Não existe imparcialidade. Em nenhum campo de pesquisa/estudo. No cinema, por exemplo, não existe a possibilidade de se assistir algo sem levar em consideração os seus princípios, pensamentos e questões morais. Têm uma frase de um pensador peruano chamado José Carlos Mariátegui e que norteia meus pensamentos desde que li, ele fala: “Repito mais uma vez que não sou um crítico imparcial e objetivo. Meus juízos se nutrem de meus ideais, dos meus sentimentos, de minhas paixões”. Aqui, todas as minhas críticas, textos e comentários são baseadas em meus ideais, sentimentos e paixões.
Dito isso, tenho um ideal no cinema de que não há a possibilidade de um filme sobre o horror da Segunda Guerra Mundial e do horror do nazismo sem, de fato, expor que aquilo ali foi um momento de horror. Não existe para mim a possibilidade de um filme sobre o assunto humanizar ou, ao menos, buscar uma aproximação psicológica com os carrascos e responsáveis por tais atos. Uma vez eu li a frase de que o cinema não é carteiro, então não têm a responsabilidade de entregar mensagens, mas, ao mesmo tempo, acredito que denunciar o nazismo e aquele horror que aquelas pessoas passaram é um valor inegociável de qualquer pessoa.
Aqui até cabe fazer um pequeno parênteses, já que existem alguns filmes que são sempre lembrados como “bons exemplos” de filmes sobre o tema, mas que na verdade vão direto no campo da humanização do algoz. Esses filmes incorrem em erros históricos e ideológicos, passando longe de ser um bom exemplo artístico de lidar com este tema.
E, enfim, chegamos ao novo filme de Jonathan Glazer, Zona de Interesse. Antes de mais nada é importante dizer que não há humanização do carrasco aqui. Os personagens são todos frios e a única coisa que você consegue sentir por todos eles ali é nojo e repulsa.
Se olharmos bem para a construção do filme só vemos frieza. A estética ali é de falta de humanidade. Você não sente que está vendo humanos naquelas imagens. Com exceção de uma garota que está colocando algo para os prisioneiros encontrarem e comer. Não dá para sentir a humanidade de ninguém da família que acompanhamos, provavelmente é pelo fato de que eles não têm nenhuma.
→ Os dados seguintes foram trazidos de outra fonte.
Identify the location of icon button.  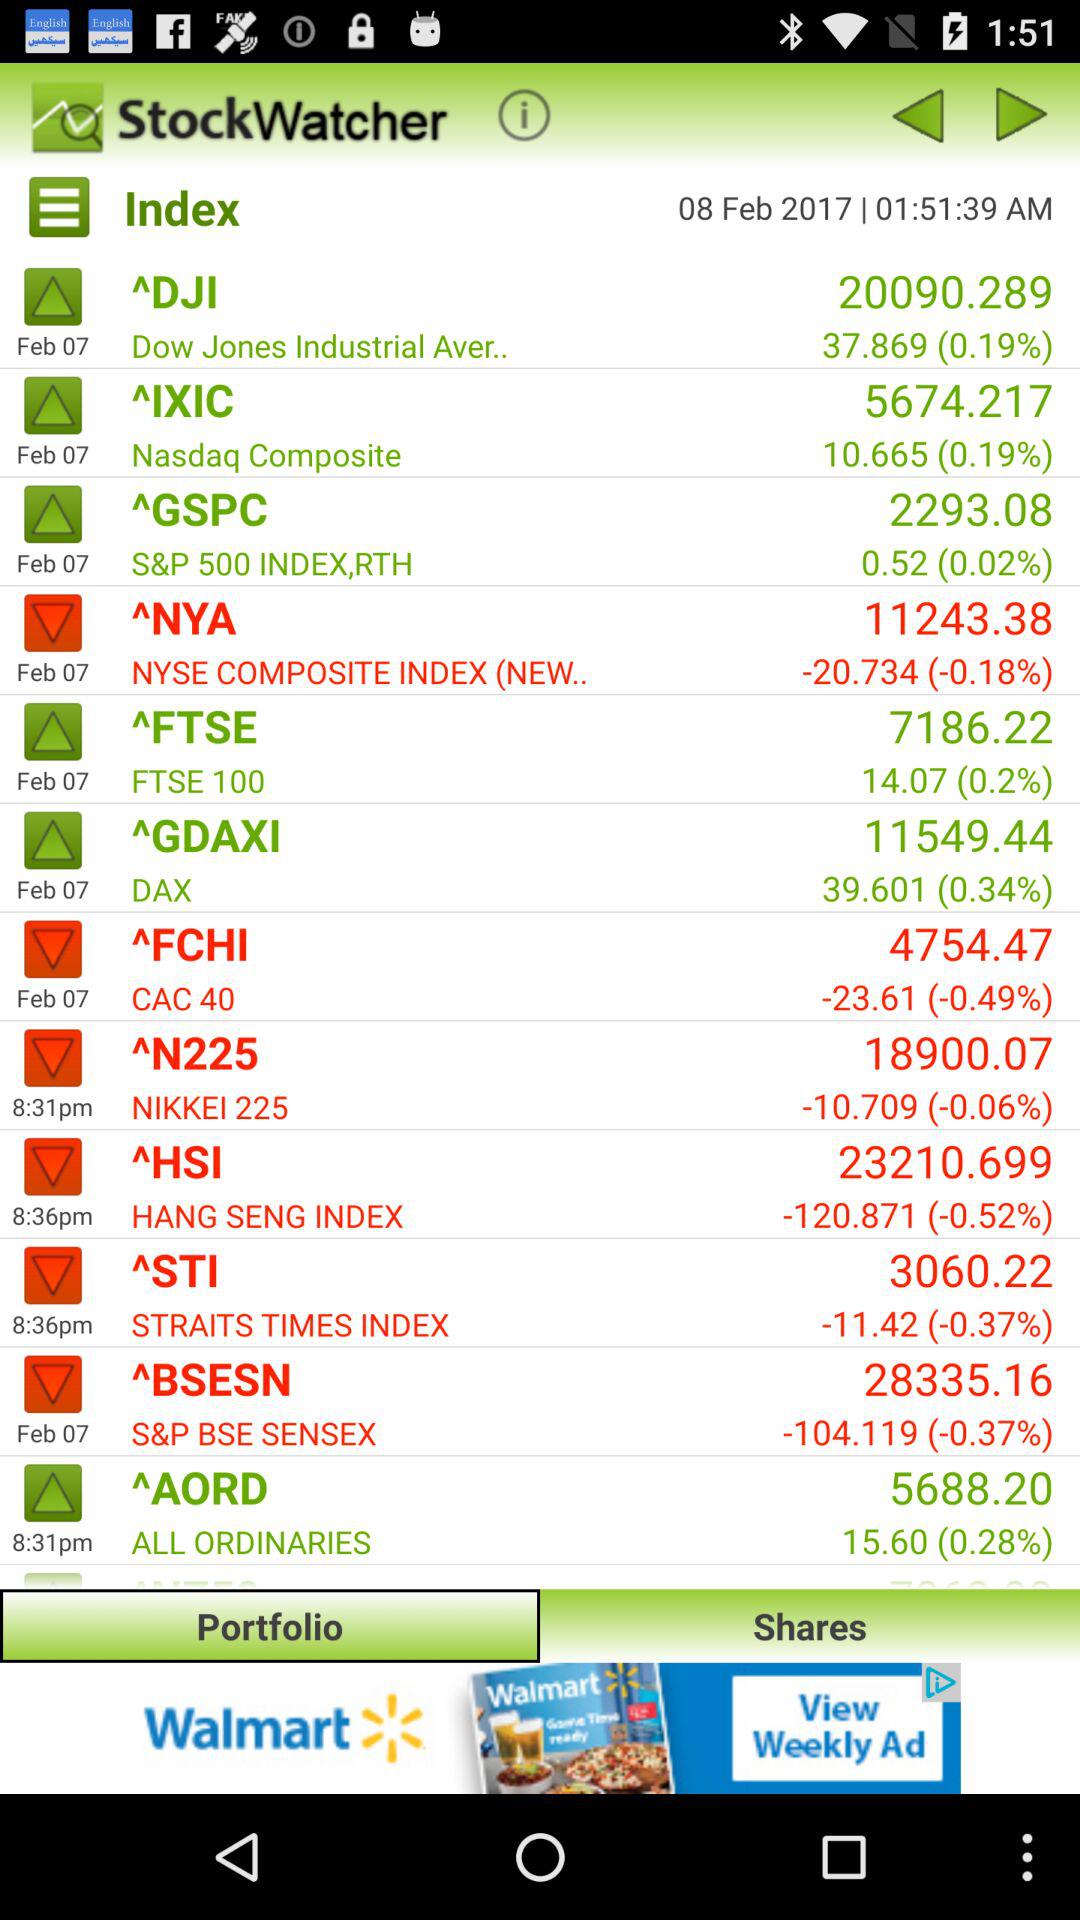
(524, 114).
Por conta desta frieza estética é que atribuem ao filme a discussão do texto de Hannah Arendt “banalidade do mal” em que as pessoas convivem com a maldade sem parecer se preocupar com o que estão fazendo. Aquela família que acompanhamos por pouco mais de uma hora e quarenta sabe o que está acontecendo e simplesmente não se importa. Aliás, se importa apenas em tirar vantagens, roubando roupas e demais bens.
Pensando bem, não há uma “banalidade do mal”, mas sim um aproveitamento dessa maldade por parte dessas pessoas que decidiram abandonar o status de seres humanos. Preciso até reler o texto de Arendt para ver se me não vem mais reflexões sobre o filme e os tempos em que estamos vivendo.
Vale mencionar os momentos finais do filme. Não há um plot ou um fechamento da história e nem nada disso, há uma ligação entre o passado e o presente. Entre o horror daqueles acontecimentos e a memória e a simbologia.
E é importante dizer que não há uma exposição objetiva da maldade, tudo está subjetivo. Sabemos que está ali, sabemos o que está acontecendo, mas não precisamos ver. Não precisa nem ser falado. Há a sugestão pelas imagens e isto basta. É assim que é Zona de Interesse, um filme frio, sugestivo e subjetivo.
Passei por diversos caminhos e diversos assuntos, mas volto ao filme de Glazer. Gostei menos do que esperava pelo tanto que li sobre ele, mas ainda assim é mais honesto do que muitos filmes sobre o tema (inclusive aqueles que são conhecidos por serem referência sobre o assunto).